Is that the best strategy?
Regardless of political affiliation, President Obama is an effective public speaker. After listening to him there always seems to be a strong desire to believe him and trust that he is doing the right thing.
However, during the past almost seven years, we have heard a number of his statements that were eventually proven to be less than forthright and he was less than trust-worthy.
National security should always be the number one priority of any president. We all know, and now the president admits, we are at war with ISIL. If that is true, then any military expert will say that when you are in a war, you fight to win.
Especially when the enemy has vowed to wipe you from the face of the earth.
The president outlined a four point strategy to defeat ISIL. First he said that we would hunt down terrorist plotters in any country and then mentioned that the US has started to bomb ISIL controlled oil fields. He said he would continue this, although some military experts say that the president is refraining from full attacks for a number of reasons, like civilian casualties.

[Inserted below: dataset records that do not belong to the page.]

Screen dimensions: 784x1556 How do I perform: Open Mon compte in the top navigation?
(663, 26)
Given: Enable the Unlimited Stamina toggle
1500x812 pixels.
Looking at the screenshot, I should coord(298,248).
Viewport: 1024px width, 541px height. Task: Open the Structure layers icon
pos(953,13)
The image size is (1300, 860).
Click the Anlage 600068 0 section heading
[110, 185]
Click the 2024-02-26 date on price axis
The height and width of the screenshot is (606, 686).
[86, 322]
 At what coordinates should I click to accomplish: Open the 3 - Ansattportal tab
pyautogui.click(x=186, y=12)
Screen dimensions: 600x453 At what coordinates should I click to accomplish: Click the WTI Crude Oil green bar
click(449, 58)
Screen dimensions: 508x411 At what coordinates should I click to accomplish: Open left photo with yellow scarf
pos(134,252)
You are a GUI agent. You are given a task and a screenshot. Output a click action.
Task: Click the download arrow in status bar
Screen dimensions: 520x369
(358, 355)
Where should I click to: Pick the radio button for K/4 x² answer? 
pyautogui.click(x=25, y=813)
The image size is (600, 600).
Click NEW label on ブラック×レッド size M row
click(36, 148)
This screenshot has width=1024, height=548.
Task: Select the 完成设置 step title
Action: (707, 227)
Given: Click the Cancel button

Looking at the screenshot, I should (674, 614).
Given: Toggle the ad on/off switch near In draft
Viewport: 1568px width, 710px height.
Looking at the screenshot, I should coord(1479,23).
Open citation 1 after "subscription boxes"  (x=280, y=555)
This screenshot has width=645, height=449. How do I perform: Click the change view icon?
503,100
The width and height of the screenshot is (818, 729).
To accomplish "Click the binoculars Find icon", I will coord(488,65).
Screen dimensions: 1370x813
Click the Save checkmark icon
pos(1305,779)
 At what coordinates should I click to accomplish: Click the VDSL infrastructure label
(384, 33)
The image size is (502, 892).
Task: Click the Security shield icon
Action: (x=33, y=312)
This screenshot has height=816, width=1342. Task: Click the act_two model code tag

The president cited a coalition of 65 nations contributing to the fighting. It has been difficult to verify that figure, although it is encouraging to see a post 11/13 commitment from France, England and Germany formally.
Although they were part of the original 65, they now appear ready to really contribute.
Secondly, the President said the US would continue to train and equip Iraqis and Syrians so that they will provide the ground troops, a program that cost millions and failed miserably (Isis: US spent $500m training only ‘four or five’ Syrian rebels to take on Islamic State).
Thirdly he would work with allies on sharing information so that terror plots can be better detected and stopped.
While this is welcomed, we have been sharing information for some time and yet it hasn’t stopped the attacks, which have made Americans fearful since the attacks are now on our soil.
Fourthly Obama said he would work with the other nations to achieve a cease-fire in Syria. Then, he says, all nations will be able to join the fight against the common enemy ISIL. With the Russians and the Iranians fighting along of the coalition, victory should come quickly. That seems to be a longer term goal and it is questionable what position the Russians and Iranians will take in negotiating the cease-fire.
Would Russia and Iran join the rest of the world and fight ISIL? Or might they have some other goals, which could be influenced by the terms of the Syrian cease-fire.
Americans are indeed fearful. Since the top priority of the federal government is national security, it would have been more comforting if the president had been more forceful and re-assuring. We really wanted him to say that we shouldn’t fear; that America is the most powerful country in the world. We wanted to hear that he would get more aggressive immediately and change the strategy to more quickly defeat ISIL
Some are advocating an increase in the number of troops fighting on the ground. There are currently about 3,500 troops employed. Perhaps increasing that number to a level where the war could easily and quickly be won, is a good idea. But Obama says we should not go down that road.
The four part strategy is essentially “stay the course.” The problem is that the current course has let ISIL grow, spread its influence around the world and now threaten Americans in our homeland.
Is “stay the course” really the best strategy?